_SET OF TASKS_
[1] Name every operating system, library, and software release mentioned in the article comparing the Be OS with UNIX.
[2] In the article comparing the Be OS with UNIX, turn the paragraph beginning "Let's begin with the model of a program" into a short bulleted list of its main facts.
[3] Write the next few paragraphs of the article comparing the Be OS with UNIX, picking up after its last sentence.

_TEXT EXTRACT_
+--

Issue 1-8, January 31, 1996

Be Engineering Insights: The Be OS from a UNIX Perspective!

By Dominic Giampaolo

If you come from a heavy UNIX background like I do, you may be wondering just what the Be OS looks like under the hood and how it compares to the legendary heavy-weight of big-boy operating systems.

As a starting point, let me say right off the bat: The Be OS is not UNIX nor is it intended to be a UNIX clone. That's not to say that there is no UNIX compatibility, as we do have a Posix library that's intended to make it easy to port UNIX application code (and release 1.1d7 will offer a big leap forward in that area). However, the fundamental abstractions provided by UNIX and the Be OS are different.

Let's begin with the model of a program. Both the Be OS and UNIX offer separate address spaces for each "team" ("process" in UNIX-speak). Each program runs in its own 2-gigabyte memory space and can use as much or as little of that space as it needs, since the Be OS (like UNIX) offers virtual memory. Separate address spaces of course mean that each program is isolated and cannot accidentally rampage through memory.

+--

_EXTRACTED INFORMATION_
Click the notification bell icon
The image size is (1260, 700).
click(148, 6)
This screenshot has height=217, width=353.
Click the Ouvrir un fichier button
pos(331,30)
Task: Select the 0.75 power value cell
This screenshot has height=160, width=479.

+--

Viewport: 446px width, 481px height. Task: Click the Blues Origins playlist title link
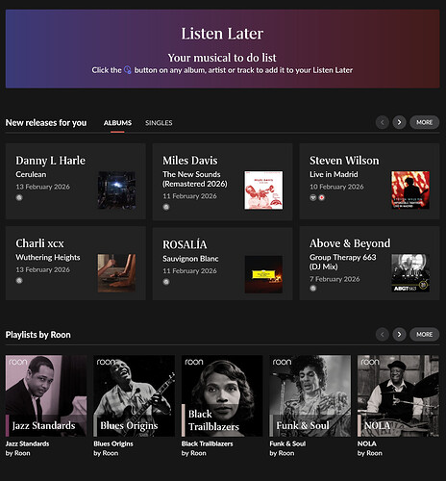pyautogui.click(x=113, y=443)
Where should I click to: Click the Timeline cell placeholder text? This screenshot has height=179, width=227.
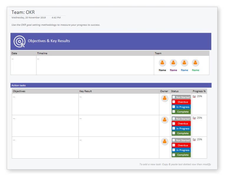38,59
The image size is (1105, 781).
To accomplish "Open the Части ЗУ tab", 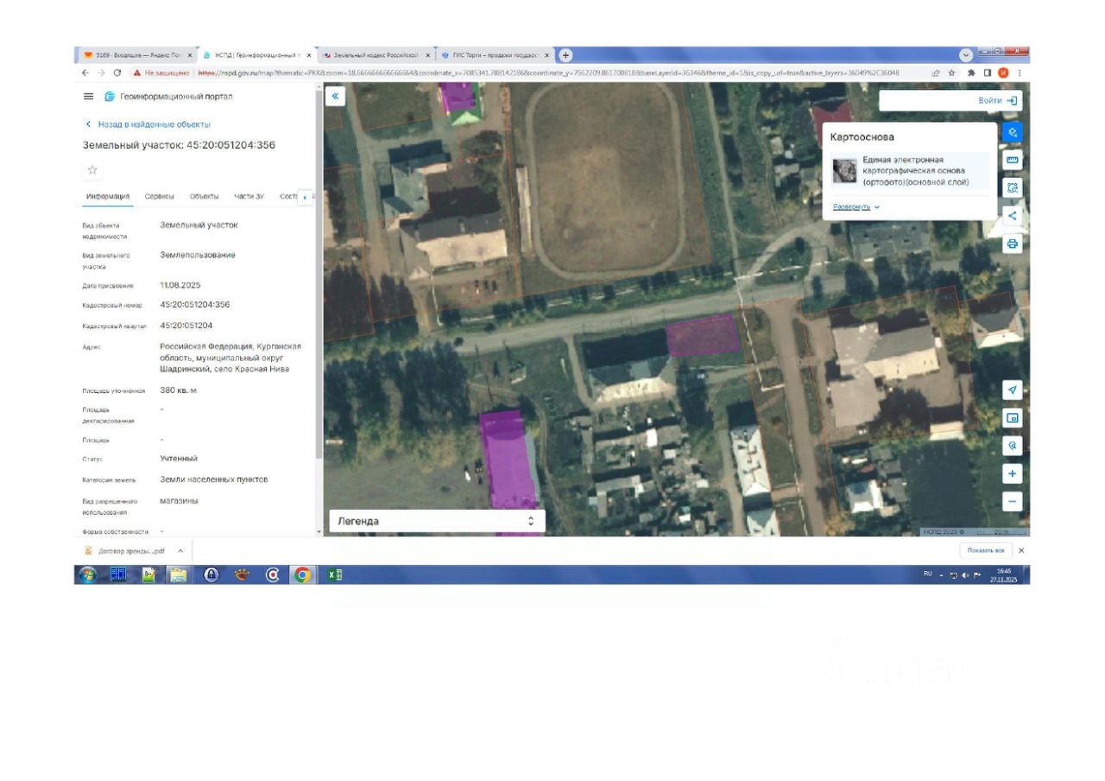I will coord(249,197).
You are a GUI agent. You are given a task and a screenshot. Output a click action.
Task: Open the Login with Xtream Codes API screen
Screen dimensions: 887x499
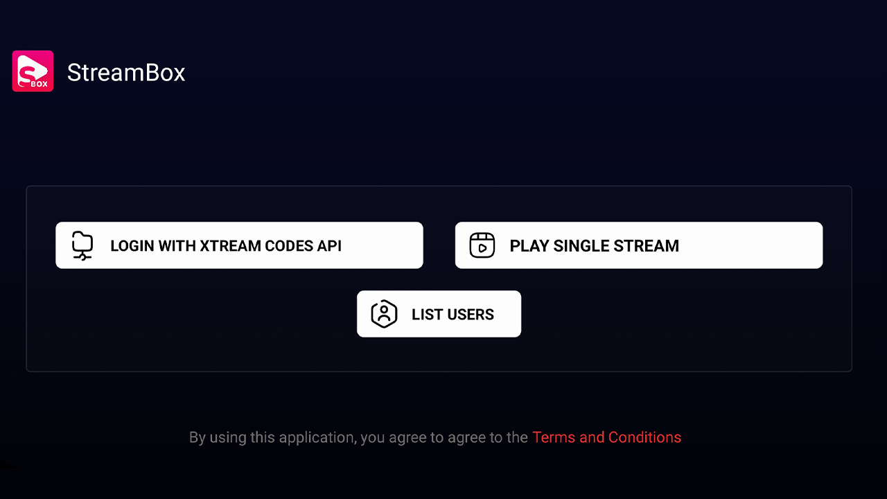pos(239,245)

+--

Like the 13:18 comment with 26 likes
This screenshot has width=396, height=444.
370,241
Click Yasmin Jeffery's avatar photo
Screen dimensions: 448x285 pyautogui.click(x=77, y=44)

+--

_RESULTS BY TASK_
[1]
- Be OS
- UNIX
- the Posix library
- release 1.1d7

[2]
- Both the Be OS and UNIX give each "team" (a "process" in UNIX terms) its own address space.
- Each program runs in its own 2-gigabyte memory space and uses as much of it as it needs.
- Like UNIX, the Be OS offers virtual memory.
- Separate address spaces isolate each program, so it cannot accidentally rampage through memory.

[3]
Unlike most versions of UNIX, the Be OS offers multiple threads of execution within each team (address space). To create a thread, the Be OS provides spawn_thread(). To create a new team, there's the function load_executable() (which also creates a default thread to run in that team). The Be OS has no concept of fork() or exec(), they're instead implemented in our Posix library.

System calls from a user program are made in the traditional UNIX way of trapping into the kernel and then jumping to the real code. Since the only way a user program can get into the kernel is via a trap, our kernel is more robust because an errant or malicious program can't just jump into random kernel code and cause damage. The overhead to make a simple system call is quite low, coming in at just over three microseconds.

The mechanism for IPC in UNIX is traditionally through a pipe or the System V shared memory and message routines. The main mechanism for IPC under the Be OS is through named message ports that have a queue for incoming messages. Be message ports are unidirectional, and the incoming queue is limited in size to prevent run-away processes from gobbling all of system memory. We also support shared memory through the create_area() and clone_area() system calls, which allow one process to create an area and another to obtain a mapping to that area. The higher-level library code uses both message ports and shared memory to enable communication between threads in different teams.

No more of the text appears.